**Required work:**
Exactly reproduce the lines from the line containing "You are a GUI" to the end of the data below, inclusive, and nothing else.

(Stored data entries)
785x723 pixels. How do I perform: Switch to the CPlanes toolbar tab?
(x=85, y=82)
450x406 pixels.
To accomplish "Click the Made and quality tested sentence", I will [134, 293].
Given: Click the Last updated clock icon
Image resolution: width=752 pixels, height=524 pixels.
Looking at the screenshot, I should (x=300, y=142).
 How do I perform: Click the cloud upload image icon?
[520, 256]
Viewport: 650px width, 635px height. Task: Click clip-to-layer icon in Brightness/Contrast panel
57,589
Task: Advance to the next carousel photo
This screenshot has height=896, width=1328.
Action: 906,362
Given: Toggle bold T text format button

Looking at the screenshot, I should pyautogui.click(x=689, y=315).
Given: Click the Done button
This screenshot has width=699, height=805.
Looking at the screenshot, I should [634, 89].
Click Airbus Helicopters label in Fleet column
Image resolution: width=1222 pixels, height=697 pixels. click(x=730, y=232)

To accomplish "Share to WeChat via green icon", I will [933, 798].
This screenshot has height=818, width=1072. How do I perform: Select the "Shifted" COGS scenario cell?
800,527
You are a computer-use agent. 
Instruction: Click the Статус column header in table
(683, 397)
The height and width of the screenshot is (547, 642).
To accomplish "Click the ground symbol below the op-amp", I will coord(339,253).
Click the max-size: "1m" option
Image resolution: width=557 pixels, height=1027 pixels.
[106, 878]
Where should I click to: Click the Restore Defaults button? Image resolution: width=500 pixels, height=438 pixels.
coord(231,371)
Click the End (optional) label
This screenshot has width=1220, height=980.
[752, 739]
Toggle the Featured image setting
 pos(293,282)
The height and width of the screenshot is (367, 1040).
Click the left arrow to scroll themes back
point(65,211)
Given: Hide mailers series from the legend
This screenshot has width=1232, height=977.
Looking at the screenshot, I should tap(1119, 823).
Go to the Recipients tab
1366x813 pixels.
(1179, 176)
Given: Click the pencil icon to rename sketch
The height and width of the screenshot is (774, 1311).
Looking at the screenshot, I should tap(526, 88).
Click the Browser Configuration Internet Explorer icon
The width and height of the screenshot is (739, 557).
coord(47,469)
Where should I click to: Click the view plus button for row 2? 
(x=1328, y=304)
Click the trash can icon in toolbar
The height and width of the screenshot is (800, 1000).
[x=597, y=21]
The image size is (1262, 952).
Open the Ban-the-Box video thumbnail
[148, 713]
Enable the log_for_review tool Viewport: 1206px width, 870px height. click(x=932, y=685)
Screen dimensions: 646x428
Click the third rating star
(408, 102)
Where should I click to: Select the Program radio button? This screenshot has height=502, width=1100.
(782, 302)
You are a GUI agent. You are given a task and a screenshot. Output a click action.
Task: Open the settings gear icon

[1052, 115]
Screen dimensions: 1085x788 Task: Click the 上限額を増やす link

**Task output:**
You are a GUI agent. You are given a task and a screenshot. Output a click action.
Task: Open the settings gear icon

[1052, 115]
Screen dimensions: 1085x788 Task: Click the 上限額を増やす link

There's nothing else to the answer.